Объясняться с крестьянами становилось все труднее, поскольку славянские наречия местных жителей очень сильно отличались от московского языка, усвоенного друзьями. Так же мало помогала латынь, поскольку в горных деревнях ею владели даже не все священники. Правда, однажды их приветливо встретили в замке, хозяин которого говорил по-немецки, а в другой раз жители маленького села, расположенного в скалах, кое-как сумели донести до них, что в округе по ночам шалят «неспокойные» мертвяки. Вроде бы недавно похороненная бабка приютившего путников хозяина в полнолуние наведывается в свой бывший дом, желая забрать с собой внучат, и одного из пяти уже успела похитить.
Друзья не сильно-то верили в россказни безграмотных крестьян, однако благодарили их за кров.
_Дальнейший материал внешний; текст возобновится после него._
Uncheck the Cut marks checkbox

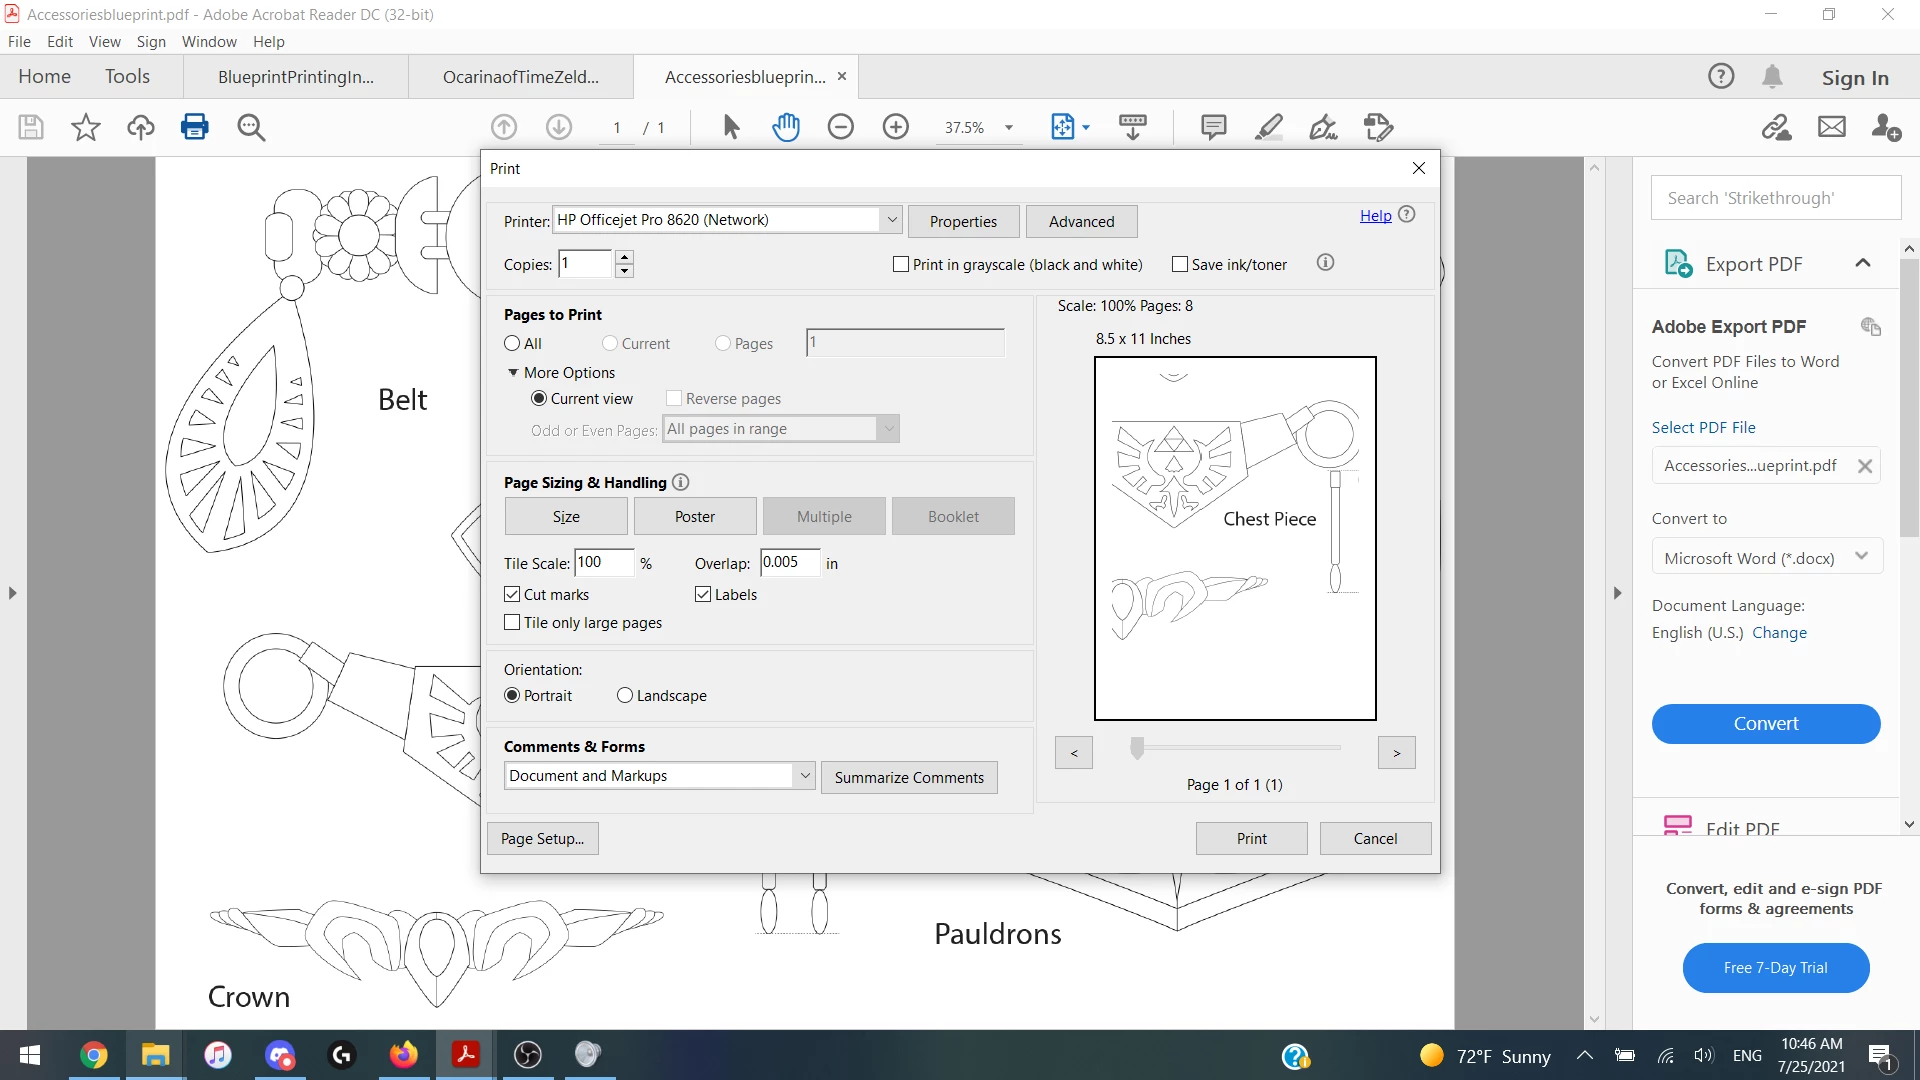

Феликс нередко рассчитывался за гостеприимство тушкой тетерева или зайца, добытого накануне в ночь, когда им приходилось засыпать у костра. Это была весьма щедрая плата за ночлег в сенях или в хлеву, рядом со скотиной, за горшок похлебки или каши, да ломоть хлеба.
Каково же было их изумление, когда посреди ночи в дверь избы кто-то поскребся, и снаружи донесся вроде бы детский плач. Кошачьим зрением Феликс видел, как крестится и шепчет молитву Габри, прислонившийся к стене, видел и хозяйку, рвущуюся открыть дверь, над которой висел оберег — сплетенный из трав крест. Хозяин, молодой усатый крестьянин, держал изо всех сил жену, которая выла и билась в его сильных объятиях. Те, кто был снаружи, не произносили внятных звуков, они выли, плакали, скреблись и стонали, но наутро измученная хозяйка сказала, что слышала детский голос, который говорил ей, что его обладателю холодно, и она точно знала, что голос принадлежит похищенному мальчику, хотя на момент пропажи ребенок еще не умел разговаривать. Феликс разглядывал бледное после страшной ночи лицо женщины с жалостью и сочувствием. Материнская любовь была сильнее разума и рассудка, сильнее даже страха смерти. Единственное, чем могли помочь гостеприимной семье друзья, это позвать наутро ближайшего евангелического священника — в этих горах, оказывается, восторжествовала Реформация.
— До сих пор я думал, что, чем беднее и проще население, — удивлялся Габри, — тем сильнее оно держится за привычную церковь с ее знакомыми обрядами.
— Ты был бы прав, — сказал Феликс, внимательно глядя на тропу, ведущую в долину, — если бы выбор зависел от самих крестьян. На деле же они просто следуют за выбором господина этих земель, как то вытекало из Аугсбургских принципов.[52]